How to complete this task
Print every record word for word.

Start of Block

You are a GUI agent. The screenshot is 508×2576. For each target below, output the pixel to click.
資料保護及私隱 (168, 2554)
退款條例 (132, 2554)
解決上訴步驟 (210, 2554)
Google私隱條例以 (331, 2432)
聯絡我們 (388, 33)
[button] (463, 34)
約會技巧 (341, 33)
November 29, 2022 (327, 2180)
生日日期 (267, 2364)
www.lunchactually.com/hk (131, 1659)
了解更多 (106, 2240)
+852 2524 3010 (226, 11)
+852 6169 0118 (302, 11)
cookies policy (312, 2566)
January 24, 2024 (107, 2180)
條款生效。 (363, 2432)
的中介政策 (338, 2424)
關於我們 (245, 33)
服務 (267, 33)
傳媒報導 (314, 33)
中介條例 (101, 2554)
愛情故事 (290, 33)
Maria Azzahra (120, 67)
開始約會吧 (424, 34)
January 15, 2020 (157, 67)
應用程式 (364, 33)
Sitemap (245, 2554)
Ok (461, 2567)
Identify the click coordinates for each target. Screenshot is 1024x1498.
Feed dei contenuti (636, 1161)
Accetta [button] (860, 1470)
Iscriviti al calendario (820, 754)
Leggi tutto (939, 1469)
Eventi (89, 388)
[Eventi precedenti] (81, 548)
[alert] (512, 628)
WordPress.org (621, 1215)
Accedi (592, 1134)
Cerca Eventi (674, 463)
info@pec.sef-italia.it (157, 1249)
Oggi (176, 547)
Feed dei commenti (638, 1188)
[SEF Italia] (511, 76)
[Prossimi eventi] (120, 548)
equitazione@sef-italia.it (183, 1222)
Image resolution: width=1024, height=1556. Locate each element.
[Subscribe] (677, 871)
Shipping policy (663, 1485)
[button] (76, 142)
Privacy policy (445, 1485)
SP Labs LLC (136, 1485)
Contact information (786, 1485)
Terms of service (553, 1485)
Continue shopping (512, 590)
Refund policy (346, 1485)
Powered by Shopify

End of Block

Result
You are a GUI agent. The screenshot is 508×2576. For each target below, output the pixel to click.
資料保護及私隱 (168, 2554)
退款條例 (132, 2554)
解決上訴步驟 (210, 2554)
Google私隱條例以 (331, 2432)
聯絡我們 (388, 33)
[button] (463, 34)
約會技巧 (341, 33)
November 29, 2022 (327, 2180)
生日日期 (267, 2364)
www.lunchactually.com/hk (131, 1659)
了解更多 (106, 2240)
+852 2524 3010 (226, 11)
+852 6169 0118 (302, 11)
cookies policy (312, 2566)
January 24, 2024 (107, 2180)
條款生效。 (363, 2432)
的中介政策 (338, 2424)
關於我們 (245, 33)
服務 (267, 33)
傳媒報導 (314, 33)
中介條例 (101, 2554)
愛情故事 (290, 33)
Maria Azzahra (120, 67)
開始約會吧 (424, 34)
January 15, 2020 (157, 67)
應用程式 (364, 33)
Sitemap (245, 2554)
Ok (461, 2567)
Identify the click coordinates for each target. Screenshot is 1024x1498.
Feed dei contenuti (636, 1161)
Accetta [button] (860, 1470)
Iscriviti al calendario (820, 754)
Leggi tutto (939, 1469)
Eventi (89, 388)
[Eventi precedenti] (81, 548)
[alert] (512, 628)
WordPress.org (621, 1215)
Accedi (592, 1134)
Cerca Eventi (674, 463)
info@pec.sef-italia.it (157, 1249)
Oggi (176, 547)
Feed dei commenti (638, 1188)
[SEF Italia] (511, 76)
[Prossimi eventi] (120, 548)
equitazione@sef-italia.it (183, 1222)
Image resolution: width=1024, height=1556. Locate each element.
[Subscribe] (677, 871)
Shipping policy (663, 1485)
[button] (76, 142)
Privacy policy (445, 1485)
SP Labs LLC (136, 1485)
Contact information (786, 1485)
Terms of service (553, 1485)
Continue shopping (512, 590)
Refund policy (346, 1485)
Powered by Shopify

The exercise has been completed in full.